Giter Club home page Giter Club logo

survival-analysis's Introduction

# Predictive Maintenance -- Survival Analysis
tags: tech blog, tutorials, predictive maintenance, python, lifelines

Predictive maintenance is to predict which machinery at which condition needs preventative maintenance so as to eliminate outages and the costs associated with it. Instead of predicting each individual part's failure, Survival analysis is a statistics approach to estimate failure rate. It is also called reliability analysis and event history analysis.
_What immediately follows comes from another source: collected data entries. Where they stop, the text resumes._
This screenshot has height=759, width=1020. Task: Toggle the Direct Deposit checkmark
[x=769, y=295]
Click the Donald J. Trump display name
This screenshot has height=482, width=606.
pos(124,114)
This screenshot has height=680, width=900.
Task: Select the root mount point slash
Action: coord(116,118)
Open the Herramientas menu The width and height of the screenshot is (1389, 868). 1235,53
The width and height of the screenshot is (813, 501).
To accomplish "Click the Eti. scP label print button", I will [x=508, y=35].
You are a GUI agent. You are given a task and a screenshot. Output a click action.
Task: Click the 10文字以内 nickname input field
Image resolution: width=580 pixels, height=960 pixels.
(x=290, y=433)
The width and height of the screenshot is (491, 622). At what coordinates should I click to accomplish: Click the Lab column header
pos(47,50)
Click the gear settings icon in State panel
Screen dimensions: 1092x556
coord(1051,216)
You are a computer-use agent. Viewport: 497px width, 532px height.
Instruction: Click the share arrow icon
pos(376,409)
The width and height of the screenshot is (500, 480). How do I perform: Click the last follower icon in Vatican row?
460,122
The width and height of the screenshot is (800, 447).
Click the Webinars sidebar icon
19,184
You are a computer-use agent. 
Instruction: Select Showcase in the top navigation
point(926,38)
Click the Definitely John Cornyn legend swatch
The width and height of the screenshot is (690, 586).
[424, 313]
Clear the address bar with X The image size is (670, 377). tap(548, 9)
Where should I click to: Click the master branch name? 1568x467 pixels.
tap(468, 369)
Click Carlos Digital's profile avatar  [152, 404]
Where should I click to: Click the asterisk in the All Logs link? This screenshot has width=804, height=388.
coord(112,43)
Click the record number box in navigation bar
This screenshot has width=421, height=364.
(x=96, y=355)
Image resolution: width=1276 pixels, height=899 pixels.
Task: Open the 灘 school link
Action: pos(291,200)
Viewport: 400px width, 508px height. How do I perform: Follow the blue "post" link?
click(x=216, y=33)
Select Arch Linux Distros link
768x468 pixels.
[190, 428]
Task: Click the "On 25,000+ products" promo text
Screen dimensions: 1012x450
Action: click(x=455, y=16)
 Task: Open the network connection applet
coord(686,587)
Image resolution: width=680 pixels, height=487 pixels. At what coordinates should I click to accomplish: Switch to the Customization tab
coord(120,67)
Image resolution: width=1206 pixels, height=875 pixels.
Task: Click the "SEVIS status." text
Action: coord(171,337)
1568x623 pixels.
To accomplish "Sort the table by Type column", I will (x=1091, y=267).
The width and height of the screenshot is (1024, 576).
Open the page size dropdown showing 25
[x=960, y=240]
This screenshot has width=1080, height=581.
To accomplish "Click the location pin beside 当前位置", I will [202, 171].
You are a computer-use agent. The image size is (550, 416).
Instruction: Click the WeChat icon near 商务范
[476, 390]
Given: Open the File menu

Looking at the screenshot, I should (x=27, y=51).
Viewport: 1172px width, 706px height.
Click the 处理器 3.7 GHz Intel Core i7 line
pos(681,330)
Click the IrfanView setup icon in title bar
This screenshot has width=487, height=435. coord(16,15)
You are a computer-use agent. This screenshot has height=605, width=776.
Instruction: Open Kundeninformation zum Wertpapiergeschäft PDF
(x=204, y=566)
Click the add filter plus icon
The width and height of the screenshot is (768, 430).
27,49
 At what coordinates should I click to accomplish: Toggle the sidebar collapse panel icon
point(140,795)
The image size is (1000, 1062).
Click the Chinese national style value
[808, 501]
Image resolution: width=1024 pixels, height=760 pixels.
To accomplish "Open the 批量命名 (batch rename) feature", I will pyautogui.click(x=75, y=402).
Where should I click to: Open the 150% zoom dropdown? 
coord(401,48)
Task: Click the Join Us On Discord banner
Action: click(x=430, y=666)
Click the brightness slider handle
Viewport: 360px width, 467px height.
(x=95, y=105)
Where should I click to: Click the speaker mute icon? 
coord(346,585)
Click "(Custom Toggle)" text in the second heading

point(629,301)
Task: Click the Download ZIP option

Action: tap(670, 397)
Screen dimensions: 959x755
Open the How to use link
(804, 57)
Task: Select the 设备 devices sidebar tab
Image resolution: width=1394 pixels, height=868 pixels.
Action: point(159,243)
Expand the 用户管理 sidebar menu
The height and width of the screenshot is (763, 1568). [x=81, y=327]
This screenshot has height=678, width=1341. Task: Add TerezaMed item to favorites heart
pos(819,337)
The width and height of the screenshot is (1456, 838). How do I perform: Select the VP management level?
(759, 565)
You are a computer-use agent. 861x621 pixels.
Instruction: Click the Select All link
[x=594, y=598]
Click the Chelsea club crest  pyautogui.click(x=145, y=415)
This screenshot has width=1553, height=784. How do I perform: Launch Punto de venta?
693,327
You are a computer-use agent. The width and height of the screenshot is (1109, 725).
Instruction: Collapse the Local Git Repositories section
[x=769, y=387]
Simply put, it intends to answer -- "How long until an event occurs?"

For example,

  • How long patients survive?
  • How long mechanical parts last?

In this tutorial, we exemplify the second question with 28,529 censored parts which had no failure history, 1334 failed parts and their time to event (fail or exit the censorship). Input table is prepared as below with event and time_to_event columns.

input_table

df.event.value_counts()

# censor    28529
# fail       1334
# Name: event, dtype: int64

Kaplan-Meier Estimation

At each t + 1, compute how many at risk, which is the last entrance substracted by parts failed at t and also those did not fail but monitored until t (i.e. # censored)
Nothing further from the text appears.